As I researched, I found that most of the olive oil we buy in the grocery store is far from pure. Sigh. Many of the more popular brands are “cut” with low quality vegetable oil and cheap fillers. Deoleo, makers of Bertolli and Carapelli, has been accused in court of adulterating its so-called ‘extra virgin’ olive oil with fillers. Not only that, most of its oil does not come “straight from Italy” but is rather sourced from many different countries and merely bottled in Italy. Sneaky suckers. (link if you’re interested in the legal details)
According to a 2010 investigation performed by UC-Davis, The University of California, Davis, over 70 percent of imported and 10 percent of California-based olive oils are fake, and failed to meet International Olive Council and Department of Agriculture standards to be labelled as extra-virgin. According to the final report:
…Our findings indicate that the quality level of the largest imported brand names is inconsistent at best, and that most of the top- selling olive oil brands we examined regularly failed to meet international standards for extra virgin olive oil.

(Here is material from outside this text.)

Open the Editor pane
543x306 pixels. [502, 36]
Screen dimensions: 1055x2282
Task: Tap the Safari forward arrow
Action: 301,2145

The full pdf is viewable here.
What does “Extra Virgin” Mean, Anyway?
According to realfarmacy.com:
“In order for an olive oil to truly be “extra virgin,” it must come from fresh, crushed olives, and not be cut with any other oils or additives. It also has to pass certain chemical tests, including sensory evaluations, taste profiles and smell. Based on these criteria, neither Deoleo’s products nor many of the other popular olive oil brands on the market today are truly extra virgin.”
So which olive oils FAILED THE TEST?
Let’s get down it to it. The LIST OF FAKE OLIVE OILS includes the following:
- Filippo Berio –FAIL
- Star –FAIL
All of these oils were adulterated with lower quality oils and/or contained fillers. All of them!
The oils that passed the test include California Olive Ranch, Cobram Estate and Lucini. I will be doing a taste test once I receive these in the mail, but based on the reviews they’re all pretty amazing and they’re definitely all pure. If you’ve tried any of these three, please post and let me know your thoughts.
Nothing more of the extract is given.